The episode originally aired on April 13, 2015. Bianca Del Rio makes a guest appearance in the before RuPaul's workroom entrance.

Miss Fame and Violet Chachki both planned to impersonate Versace. Ginger Minj incorporates "raunchy stereotypes of British people" into her Adele impression, according to Screen Rant.

=== Fashion ===
In the workroom, RuPaul wears a white dress shirt with black polka dots and yellow pants. For the main stage, RuPaul has a red-and-yellow dress, large pink earrings, and a blonde wig.

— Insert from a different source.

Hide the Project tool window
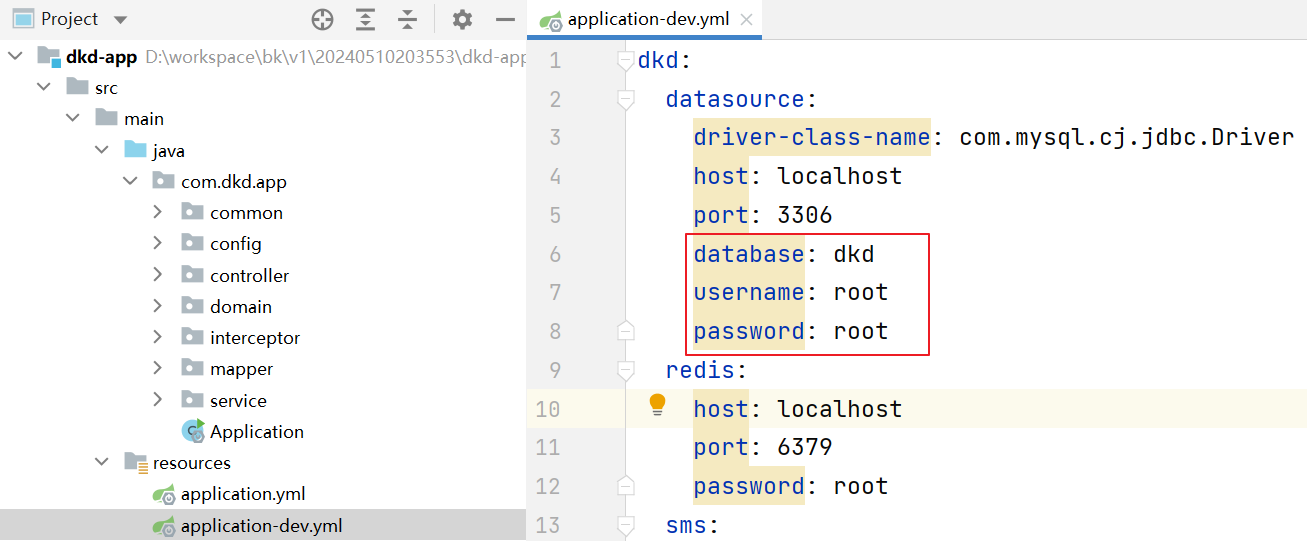The height and width of the screenshot is (541, 1307). point(505,19)

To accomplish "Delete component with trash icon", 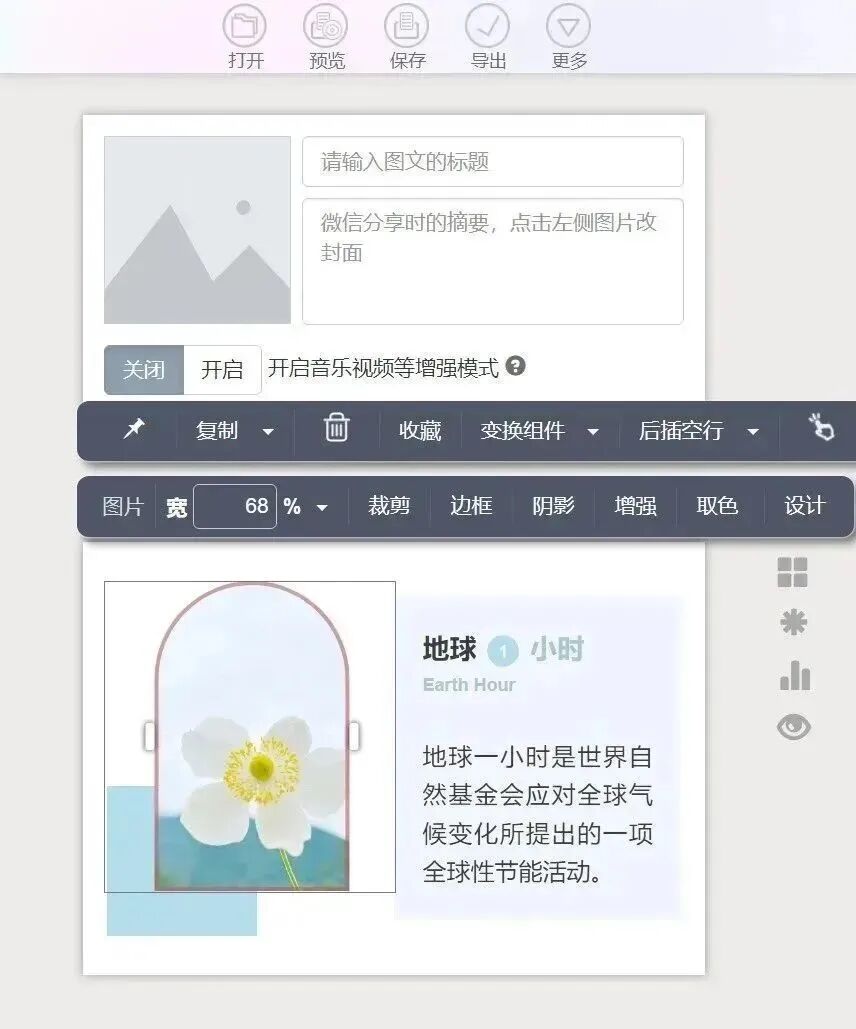I will (x=336, y=428).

For the fashion show, Ginger Minj wears a white Elvis Presley-inspired outfit and a dark wig. Katya has a black outfit, matching tall boots, and a blonde wig. Kennedy Davenport wears a black dress and a long dark wig. Violet Chachki has a black outfit and matching tall boots. Max wears a black outfit, a matching headpiece, and a dark wig. Jaidynn Diore Fierce's outfit is a nude illusion. She has a large dark wig. Pearl wears a pink dress, white high-heeled shoes, and a blonde wig. Miss Fame has a black dress, matching high-heels, and a dark wig.

== Reception ==
Oliver Sava of The A.V. Club gave the episode a rating of 'A-'. Sam Brooks ranked the "No More Lies" performance number 68 in The Spinoffs 2019 "definitive ranking" of the show's 162 lip-sync contests to date. In 2026, Bernardo Sim of Out magazine said "Max's elimination is still considered one of the most shocking in Drag Race herstory."